Коля в последнее время из всех станций мира отдавал явное предпочтение израильской. И на то были серьезные основания. Оттуда читали полные тексты до жути откровенных и отчаянных писем советских евреев, тайком, без цензуры, переправленных на Запад, с призывом помочь им уехать из СССР в Израиль. Тогда-то я и услыхал впервые выражение «историческая родина» и, прикинув в уме, согласился, что это так и есть. Действительно, все евреи, вернее, наши дальние предки, родом из тех мест на Ближнем Востоке, и это абсолютная правда, что две тысячи лет мы скитаемся по свету, и нигде нас не любят. Возразить было трудно. Да и некому. Слушали мы вдвоем с женой, лежа под одеялом, и мнениями не обменивались. Только выразительно косились друг на друга, а в некоторых патетических местах просто не дышали.
Самым захватывающим, до холодка по спине, было то, что люди, писавшие такие письма, где за каждую строчку, по советской норме, причиталось от трех до пятнадцати лет, не только не прятали своих имен, а совсем наоборот, приводили их полностью, даже с отчеством и, чтоб их легче было арестовать, добавляли домашний адрес.
Я в такое не мог поверить. Жена моя тоже. Хотя мы с ней и полсловом не обменивались.
Нарушил молчанку Коля Мухин. Мы с ним сидели как-то в скверике, глазели на баб. Так мы обычно с Колей на пару любили отдыхать без жен, если, конечно, не было левой работенки, на стороне, и отводили душу в мужских разговорах.

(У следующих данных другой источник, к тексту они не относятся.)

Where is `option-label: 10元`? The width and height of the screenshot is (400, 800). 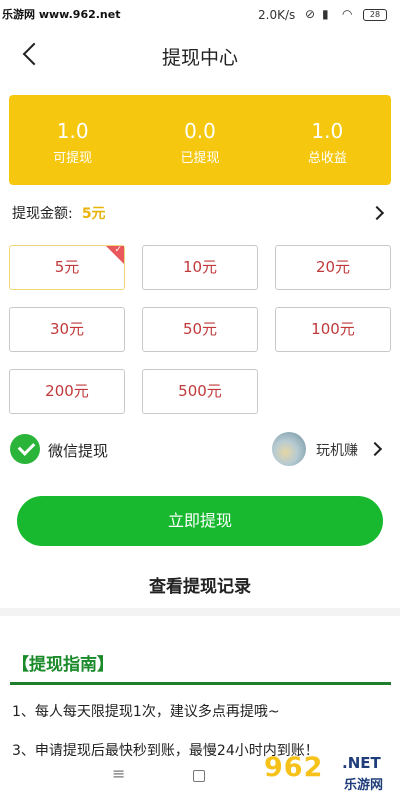 option-label: 10元 is located at coordinates (200, 267).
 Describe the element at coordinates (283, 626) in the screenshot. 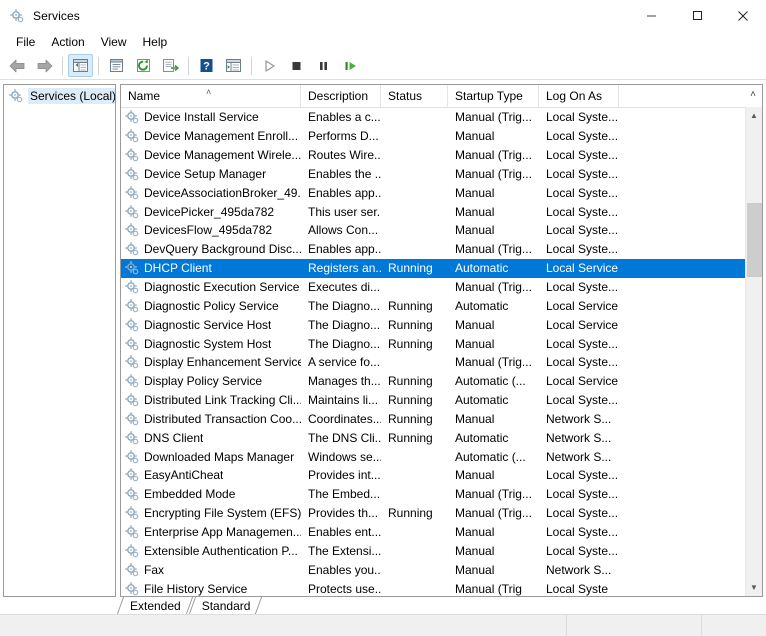

I see `status-bar-message` at that location.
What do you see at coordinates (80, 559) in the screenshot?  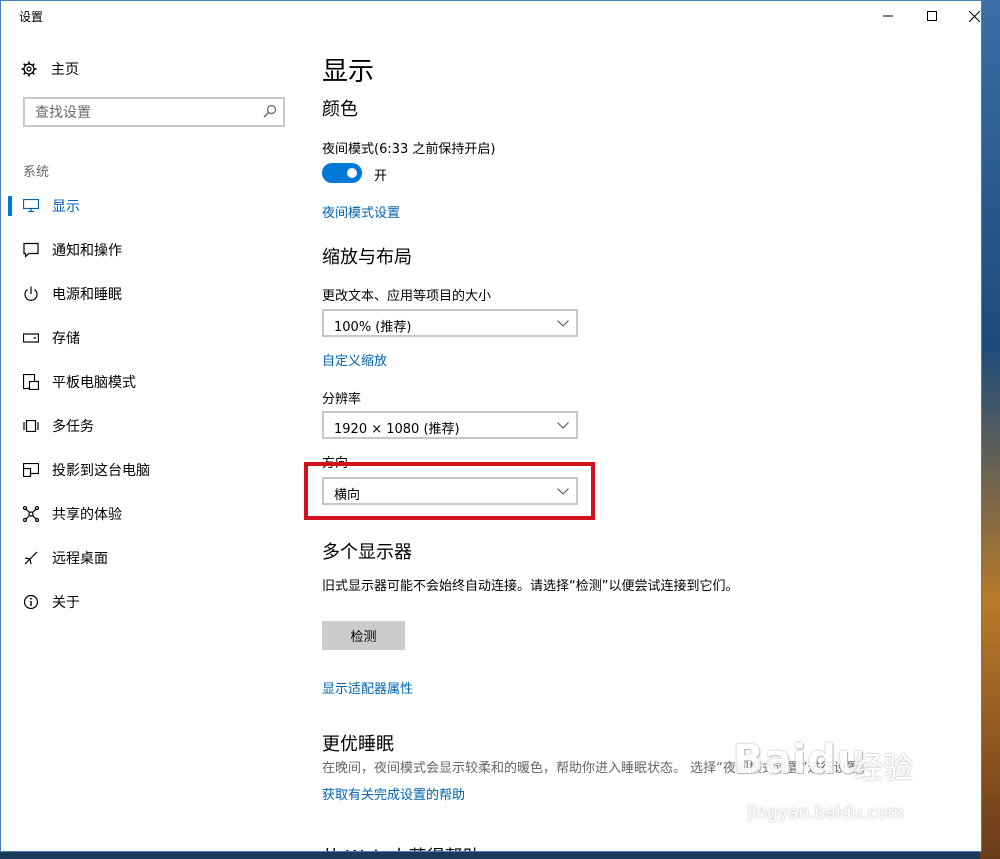 I see `sidebar-item-label: 远程桌面` at bounding box center [80, 559].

Коля первым заговорил про эти письма:
– Я тебе вот что скажу, Аркадий. Не верю я в них ни на грош. Чистейшая липа. Пропаганда! Ну, подумай своим еврейским умом, какой дурак, если он вырос в Советском Союзе и знает наши порядки, учудит такое? Да еще адрес добавит. Приходите, мол, и берите меня тепленьким в постельке. Чудаки там, в Израиле, насочиняют чепухи и дуют в эфир, и думают, мы, глупенькие, так им и поверим. Нет, братцы. Стрелянного воробья на мякине не проведешь. Это я тебе говорю как партийный беспартийному. Понял?
И даже рассмеялся от злости.
– Русский человек, Аркадий, страхом насквозь пропитан. И даже глубже. Его от этого еще век не излечишь. Без дозволу начальства мы шагу не ступим, отучены раз и навсегда. Тем более, евреи. Ваш брат вообще нос боится высунуть.
Ну, чем ты от меня отличаешься? Что нос подлиньше да пьешь поменьше? А в остальном, порода одна – советская. Чем нас больше пинают, тем слаще сапог лижем.
Нет, не верю я в эти письма и призывы. Это все штучки-дрючки для дурачков. Вот пойди проверь любой из адресов, что они назвали, и сразу обман откроется. Ручаюсь, и фамилии придуманы и адресов таких в помине нет.
Я с ним полностью согласился, и мы пошли в ближайшую забегаловку. Я заказал себе пива, Коля сто пятьдесят с прицепом. Сто пятьдесят грамм московской водки и бокал пива. Коля смешивал это и пил мелкими глотками. Как горячий чай. Без закуски.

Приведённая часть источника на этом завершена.